Israeli politician and journalist (1885–1967)

Avraham Elmalih (אברהם אלמליח; 1885 – 2 April 1967) was a journalist, linguist, Zionist activist and Israeli politician.

==Biography==
Born in Ottoman Jerusalem in 1885, Elmalih was educated in a yeshiva and an alliance school. He studied at the Archaeological Institute and worked as a teacher in his home city, as well as in Istanbul, Jaffa and Damascus. In 1914, Elmalih established the Herut newspaper, editing it until 1919. During World War I he was exiled to Damascus.

In 1920 he was elected to the Assembly of Representatives for Histadrut HaSephardim and the following year joined the Jewish National Council. In 1921 he became a member of the editorial board of the Do'ar HaYom newspaper, serving until 1932. In 1928 Elmaliah published a book titled The Land of Israel and Syria during WWI. In 1935 he became a member of Jerusalem city council.

Following Israeli independence he was elected to the first Knesset in 1949 on the Sephardim and Oriental Communities.
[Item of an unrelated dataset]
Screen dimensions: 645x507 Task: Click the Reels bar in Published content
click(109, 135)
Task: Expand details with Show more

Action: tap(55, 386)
He lost his seat in the 1951 elections.

==Hebrew national consciousness==
Elmalih was a promoter of Hebrew language acquisition and emphasised the importance of "national creation" and "national literature" when founding the journal Mizrah u-Ma'arav (East and West) in 1919:

East and West will call for national revival among the Jews of the East and will serve those who read and studied the ancient rabbinic literature as a bridge to our modern literature. It will also stimulate among Eastern Jews a love for our language and national treasures. It will particularly aspire to develop among Eastern and North African Jews the ambition to be creative in original Hebrew writings; to become influential within the process of spiritual development and the renewal of education in Jewish communities in the East and West".